The politburo of pieties

Two versions of freedom jostled for space in the global mind, each with its own set of moral certainties.

By S Prasannarajan

Published: Tue 2 Mar 2021, 11:59 PM

We seem to have exhausted our semantic options to categorise the shifts in the history of freedom. The Cold War lasted longer, with a grander theme and a matching territorial division. After the hot war that ended with the world partitioned between ‘good’ and ‘evil’, the Cold War launched the clash of ideologies. Two versions of freedom jostled for space in the global mind, each with its own set of moral certainties. The inter-changeability of truths and lies, the real and the fantastical, was the chosen method for domination.
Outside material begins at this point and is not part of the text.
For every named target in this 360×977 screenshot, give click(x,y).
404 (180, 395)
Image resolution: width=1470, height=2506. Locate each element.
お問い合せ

When the Wall finally came down, and when one part of the world was proved to be the most comforting mythology man ever built, history did not end. It took a pause. What followed was equally divisive; the old ghosts of nationalism came to haunt the space just vacated by ideology. The new wars were fought along religious and ethnic lines, and the nationalist rearmed embarked on cleansing the swamp to make a point: inherited blood is thicker than acquired ideologies. Soon, in the name of an unforgiving god, revolutionaries armed with the Book and the sword would launch another freedom struggle. The desert would become the new gulag. Angry gods have not abandoned their war on sinners, and the search for a Divine Imperium is not over yet. Our divisions are as stark as ever.
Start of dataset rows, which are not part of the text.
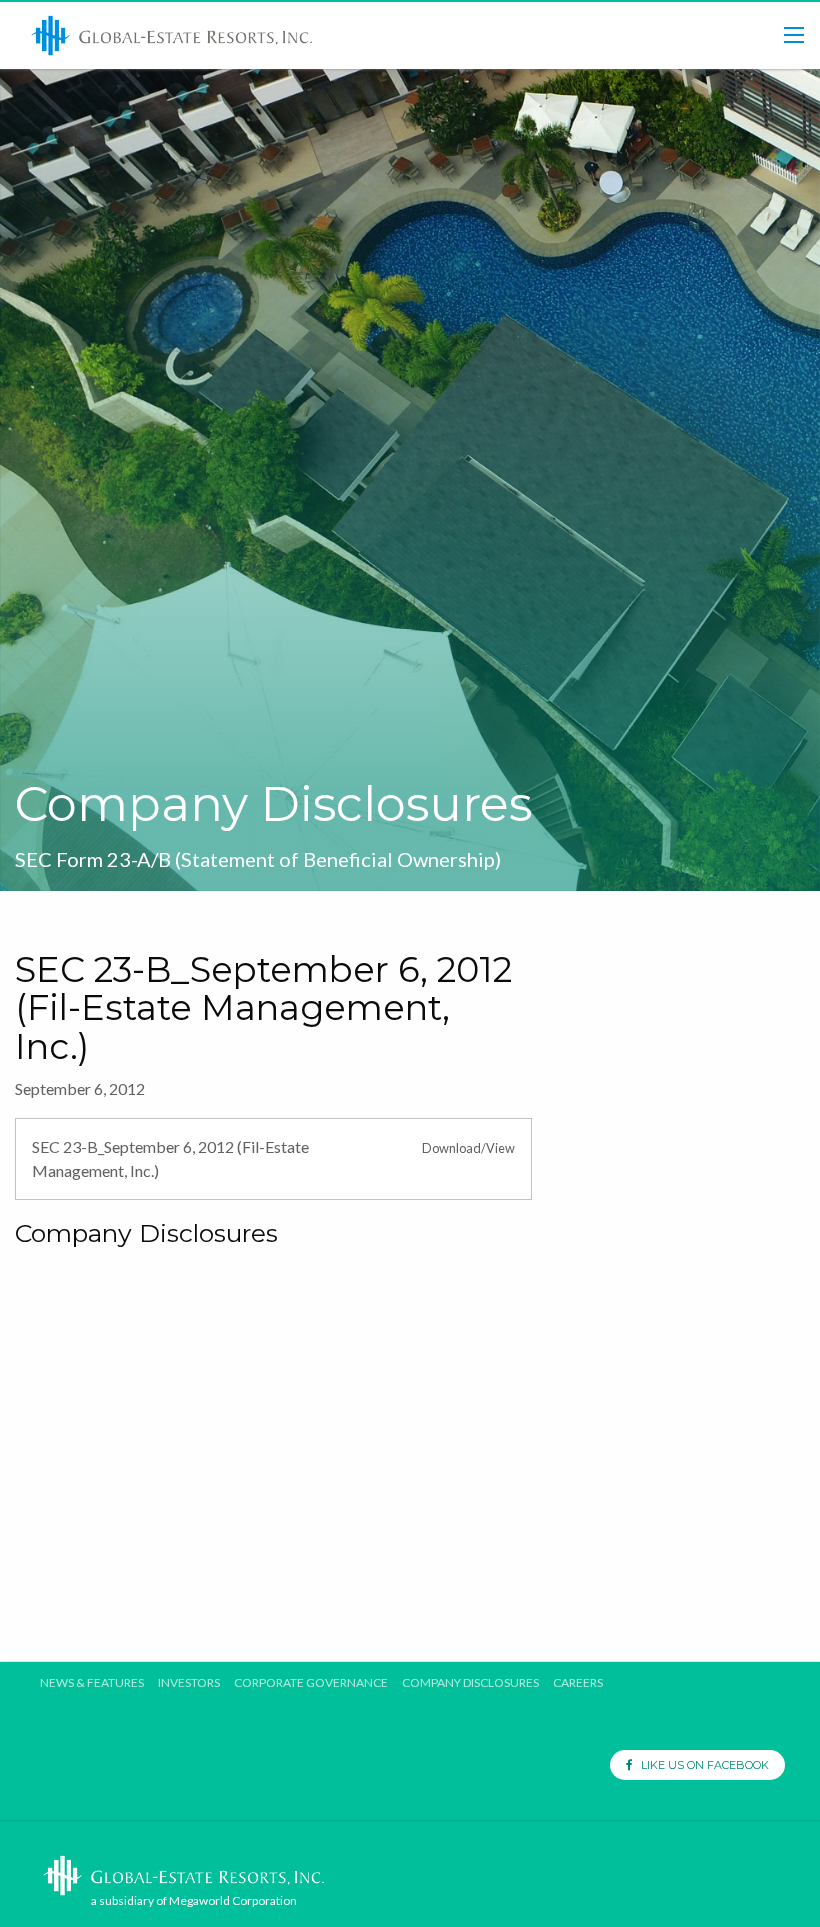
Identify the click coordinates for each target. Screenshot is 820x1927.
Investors (189, 1683)
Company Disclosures (470, 1683)
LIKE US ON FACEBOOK (700, 1765)
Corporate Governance (311, 1683)
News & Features (92, 1683)
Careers (578, 1683)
Today, gods of a different kind are at play in a world where the scripture of domination is written on silicon. The digital alternative that overwhelms our conversations on politics and society is as divisive as its ideological and theological predecessors in another time. Then, the imperatives of geography made the war easier to index—as convenient blocs. The new gods are hidden in the machine, and the way they exercise their power and extend their spheres of influence is beyond the comprehension of their subjects. At one level, the difference with the earlier systems is redeeming. Technology is not the new ideology, even though its target is the human mind. It’s not the enforcer of a new form of enslavement either, even though we are all obedient subjects in its kingdom. We are the authors of our charter of freedom; we are the owners of our words. And we are not sure whether we are what the machine thinks we are— or what the algorithm wants us to be. It’s only now that some of us have started complaining, and some of our elected governments have become paranoid.

Our complaints are selective, and we are hardly honest whenever we try to moralise our motives. The governments’ paranoia is an old story: they all feel so fragile—and behave as if nations too are equally fragile—whenever some “seditious” minds out there dare to tell a bad story. Is it that, after the reign of the Book—of gods’ and men’s—technology is the ideal liberator, the unifier? Forget the panopticon for a while; assume that we can overcome the dark arts of hackers from Russia and North Korea; and think that we have enough strength to survive the hypnotic powers of the machine. And see how we have become active citizens with more questions to ask, more ideas to exchange, and more knowledge to share, in a world of interconnected destinies? Think of how we have become conscience-keepers and muckrakers, debunkers and storytellers, liars and illuminators. How we have become the most audible noisemakers of democracy.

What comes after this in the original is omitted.